My First Two Months Trading On The Digital Currency Markets

Back in late January I started active trading on the digital currency markets.

So two months later what’s the score? What progress have I made? What have I learned, what have I done right? And what mistakes have I made?

I thought I’d share a few of my views and opinions on my experiences with digital currency trading 2 months after diving in as a beginner.

My First Two Months Trading Obusiness-1730089_640n The Digital Currency Markets

I’ve had an interest in investment for many years. Mainly in the traditional stock markets, investing in selected shares, unit trust funds and ETFs (exchange traded funds).

And I’ve been an investor in Bitcoin on and off as well. As for the other new digital or blockchain-based currencies, the only other one I ever considered was Litecoin.
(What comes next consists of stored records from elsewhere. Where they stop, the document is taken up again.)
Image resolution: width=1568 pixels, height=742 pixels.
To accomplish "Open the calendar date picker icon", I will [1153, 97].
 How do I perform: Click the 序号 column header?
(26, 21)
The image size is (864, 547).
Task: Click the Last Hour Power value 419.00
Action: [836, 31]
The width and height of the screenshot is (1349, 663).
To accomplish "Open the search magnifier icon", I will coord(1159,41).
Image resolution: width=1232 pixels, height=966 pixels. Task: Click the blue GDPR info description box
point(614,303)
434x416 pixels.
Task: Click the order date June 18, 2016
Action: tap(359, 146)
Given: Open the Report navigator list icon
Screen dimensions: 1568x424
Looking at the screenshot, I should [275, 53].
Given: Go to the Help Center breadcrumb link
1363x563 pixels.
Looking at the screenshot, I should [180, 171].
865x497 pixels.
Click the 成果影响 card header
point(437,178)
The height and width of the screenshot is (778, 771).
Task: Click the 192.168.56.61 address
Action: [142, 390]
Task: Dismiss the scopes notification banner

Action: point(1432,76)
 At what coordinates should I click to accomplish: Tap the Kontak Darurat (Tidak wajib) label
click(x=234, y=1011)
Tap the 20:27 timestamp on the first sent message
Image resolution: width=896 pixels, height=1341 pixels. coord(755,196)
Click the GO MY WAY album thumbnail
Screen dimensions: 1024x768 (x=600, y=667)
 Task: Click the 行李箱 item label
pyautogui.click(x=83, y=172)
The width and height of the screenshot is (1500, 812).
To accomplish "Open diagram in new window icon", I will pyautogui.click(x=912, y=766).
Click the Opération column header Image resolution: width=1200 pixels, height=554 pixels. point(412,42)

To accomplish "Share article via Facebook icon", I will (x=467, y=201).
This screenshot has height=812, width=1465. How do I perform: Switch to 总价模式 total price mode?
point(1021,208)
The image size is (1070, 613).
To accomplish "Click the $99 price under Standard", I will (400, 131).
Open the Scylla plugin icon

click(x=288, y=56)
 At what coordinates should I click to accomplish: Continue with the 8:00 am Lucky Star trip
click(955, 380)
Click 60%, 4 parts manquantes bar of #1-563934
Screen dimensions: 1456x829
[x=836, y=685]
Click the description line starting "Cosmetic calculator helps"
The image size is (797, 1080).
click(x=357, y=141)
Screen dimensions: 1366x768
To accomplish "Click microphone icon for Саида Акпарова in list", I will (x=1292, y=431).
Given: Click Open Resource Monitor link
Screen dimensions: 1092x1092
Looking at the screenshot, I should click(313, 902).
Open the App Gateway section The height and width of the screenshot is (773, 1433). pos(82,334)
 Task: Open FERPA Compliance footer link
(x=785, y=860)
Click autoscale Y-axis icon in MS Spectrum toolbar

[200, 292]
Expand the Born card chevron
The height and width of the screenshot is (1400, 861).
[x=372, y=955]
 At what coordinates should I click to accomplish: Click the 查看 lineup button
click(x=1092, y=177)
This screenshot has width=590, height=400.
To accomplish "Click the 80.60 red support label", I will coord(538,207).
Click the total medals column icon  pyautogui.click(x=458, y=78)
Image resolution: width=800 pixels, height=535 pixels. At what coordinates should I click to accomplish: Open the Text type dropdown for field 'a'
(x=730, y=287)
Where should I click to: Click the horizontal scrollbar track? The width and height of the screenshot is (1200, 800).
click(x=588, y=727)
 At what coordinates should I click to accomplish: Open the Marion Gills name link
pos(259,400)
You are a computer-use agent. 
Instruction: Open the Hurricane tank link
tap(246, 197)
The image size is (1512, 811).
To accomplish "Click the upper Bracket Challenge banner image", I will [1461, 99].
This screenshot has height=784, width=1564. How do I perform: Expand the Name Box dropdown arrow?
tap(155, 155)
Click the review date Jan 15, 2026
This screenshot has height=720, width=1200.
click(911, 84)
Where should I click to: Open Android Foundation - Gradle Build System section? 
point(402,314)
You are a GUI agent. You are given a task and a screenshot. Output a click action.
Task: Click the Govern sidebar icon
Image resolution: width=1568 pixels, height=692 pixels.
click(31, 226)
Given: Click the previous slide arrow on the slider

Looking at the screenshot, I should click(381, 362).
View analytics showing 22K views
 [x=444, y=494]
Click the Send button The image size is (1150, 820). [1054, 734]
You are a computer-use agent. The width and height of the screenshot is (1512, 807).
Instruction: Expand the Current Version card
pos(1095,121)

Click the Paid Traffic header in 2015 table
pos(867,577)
I used to leave my investment management to large corporate fund managers based in places like Frankfurt, Luxembourg and London. These are the outfits like DWS, Fidelity, iShares and all that. Occasionally I would also make my own small stock picks using an online brokerage.

But at the start of this year I decided to change my strategy. From now on no more corporate investment schemes.

I believe we should take responsibility ourselves for our investments and not rely on fund managers and bank employees to do it for us.

These guys aren’t interested in your investments. They’re only interested in their salary and their careers and selling their corporate stuff to you for that purpose. Especially with the retail market-making activities that these outfits are involved with now.

As for the organizations that employ them  all they care about is raking in management fees from the punters and ripping them off. I have zero confidence in banks.

It seems I’m still on the mailing lists of a few of them because I still get sent their glossy brochure investment crap every now and then.

Entrusting your money to the suits is not the best way – as we saw with the banking credit crash in 2008.

Digital Currency Investment Is the Way Forward

Assets like digital currencies by contrast are accessible directly to the ordinary person and enable us to take control ourselves and cut out these scumbag banks and avoid their rip offs and their bullshit.

Another great thing is that you can invest and manage your own digital  portfolio from anywhere in the world. You’re not tied to any physical location or physical asset.

So in January I began properly learning Forex trading, mainly using the excellent Babypips site. I can recommend this site if you’re interested in any form of financial trading – not just Forex but stock trading as well. Right now I’m about halfway through the Babypips Forex training course.

I’m not actually that interested in traditional Forex trading with USD/EUR/GBP. The trading opportunities in Forex are limited in practice for the average person. Traditional Forex typically only moves a few percentage points at a time at most – excepting “black swan” situations like Brexit or a Eurozone crisis/Grexit/Frexit or whatever.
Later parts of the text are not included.